Songs of Pain and Longing: Reviews of Closer, Damien Rice’s ‘O’, Jeff Buckley, Midival Punditz

My no. 1 fave track right now is Blower’s Daughter by Damien Rice. My other no. 1 (ha, get it? two no. 1′s!) is Hallelujah by Jeff Buckley. And my third no. 1 (whew! I must have flunked math for sure) is Dark Escape by Midival Punditz.

I’d play these three songs back to back all day long – if only my daughter didn’t insist on doing the same with Yeh Lamhe, and my son with, hmm, Yeh Lamhe.

Anyway, speaking of the first no. 1, Blower’s Daughter. It’s a mindblowing ballad with some of the most beautiful lyrics ever.

You’d expect that from Damien Rice, the Irish singer-songwriter who used to front Radiohead. But in this song, indeed, the whole album, ‘O’, he exceeds himself.

‘O’ is the album he wrote, produced, mixed, and performed all on his own, when his band and music company both refused to go the way he chose, which was more acoustic, more real, less ‘arranged’, less of the typical ‘alt rock’ formula sound – which is solid, filled-in arrangements with strong percussion and simpler rifts, changes and harmonies.

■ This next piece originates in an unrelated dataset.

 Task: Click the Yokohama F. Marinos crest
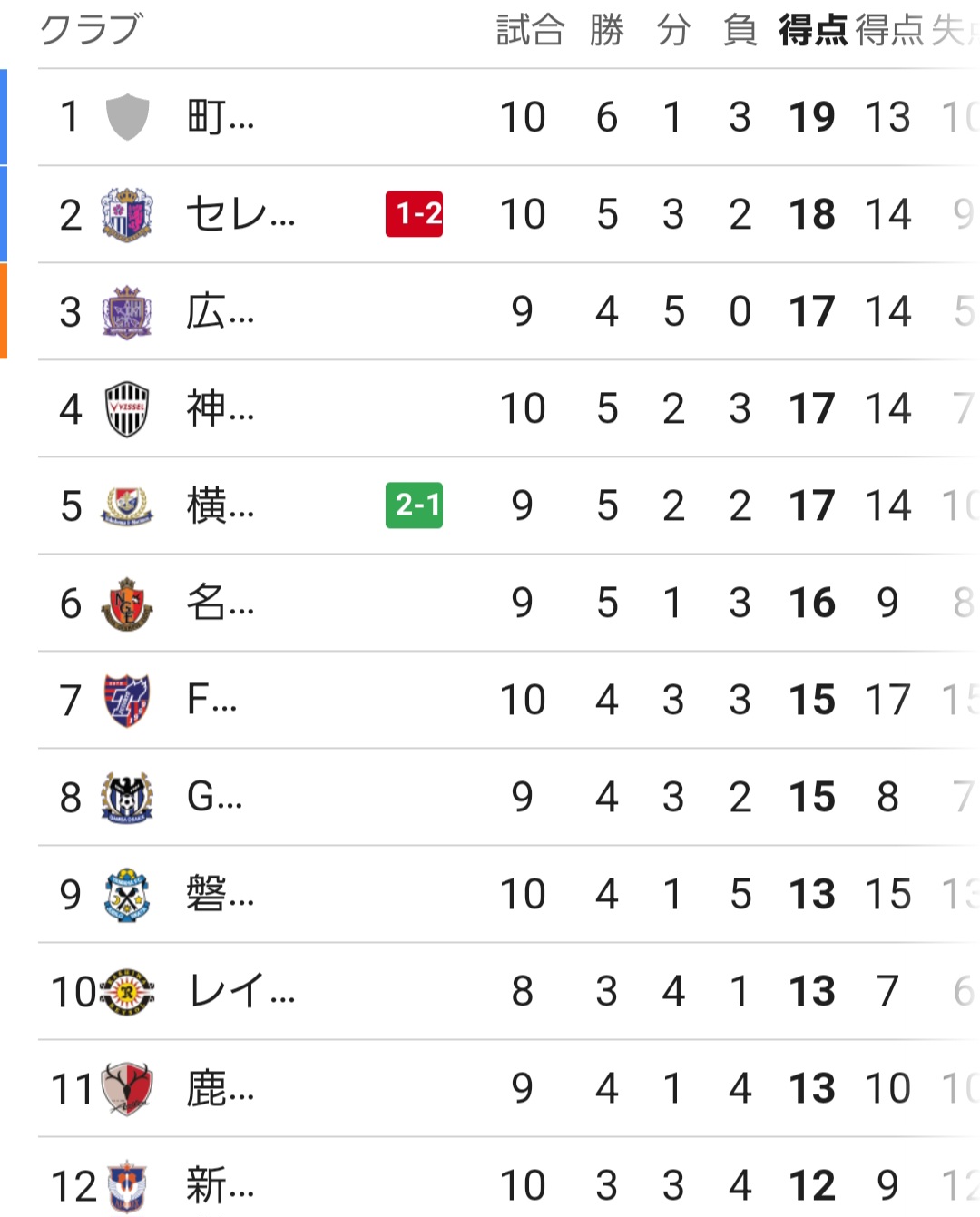tap(127, 506)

You can almost see why the label and his other bandmembers parted ways over his choice: ‘O’ is a very idiosyncratic album by commercial music standards (and despite its categorization, ‘alt rock’ today is just as commercial as mainstream ‘poprock’, the same way that lit-fic is as commercial a category as thrillers or fantasy).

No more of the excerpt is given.